Spoken French is also full of very common phrases that sound like they mean one thing, but actually mean something totally different: je t'en veux does not mean I want you! My college literature classes did not teach me that one either.
The section on French manners is extremely helpful for breaking the code of daily protocol -- very different from this side of the Atlantic, and you feel it right away. I wish I had read this book years ago. It took me 3 trips to figure out how to get water in a restaurant!
The CD is okay, it doesn't cover as much as the book does, but it's good practice for having a few key phrases ready in common situations.
Get this book before you go!
The Little Book That Could
Customer Rating:
Very useful book for the student of intermediate level French. But firstly, I'd like to recommend Amazon's deal at near the top of the page for this plus the Stillman French grammar book as a twofer. I have studied both cover to cover and they are thorough, interesting, and they complement each other.
This doesn't cover much grammar per se, and the Stillman doesn't go deeply into the many, many ways you can express yourself in French. Both of these are really for someone who has a decent grasp of elementary French. If you have to struggle to read each sentence in Tune Up, you'll never get through it because there is, despite its mildly flip title, a lot of meat dans cette torte française.
This isn't simply a book of phrases - I have a few of them and they bore me sick. This keeps up your interest with highly focused one or two page coverage on limited topics, e.g. How To Describe Jerks In French. Sounds useful to me.

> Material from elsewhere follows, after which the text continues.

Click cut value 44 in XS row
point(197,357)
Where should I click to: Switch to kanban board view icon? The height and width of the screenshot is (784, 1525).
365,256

Very useful, too, is the many times Ms. Schorr points out the cultural differences enshrined in language which an intermediate student should begin to understand, or else. Using a Faux Amis word can get you in big trouble, e.g. baiser(the verb) and un baiser(the noun).
These, most of them anyhow, aren't lines you want to try to memorize - although there are a few gems worth the trouble. Ne t'en fais pas. Débrouille-toi! Ecrasons l'infâme. And let's not forget the inimical French irony as in Mes Complements! (it doesn't mean what you think).
Let's face it, French is tricky. They've had around two thousand years, ever since meeting up with people who had an even trickier language, the Romans, to conjure up countless ways of twisting phrases around so as to be incomprehensible to the speaker of American - we say we speak English, but they say nous parlons l'américain. I suspect they wish to distinguish us from those wonderful, properly educated, well-behaved English tourists who nip over to Paris on that handy train that goes under the English Channel. Hmmmm.
Now that American money isn't worth much vis-a-vis the Euro, they will fortunately see fewer of us. Ça alors! Quelle chance.
So, I highly recommend Tune Up Your French for the intermediate learner.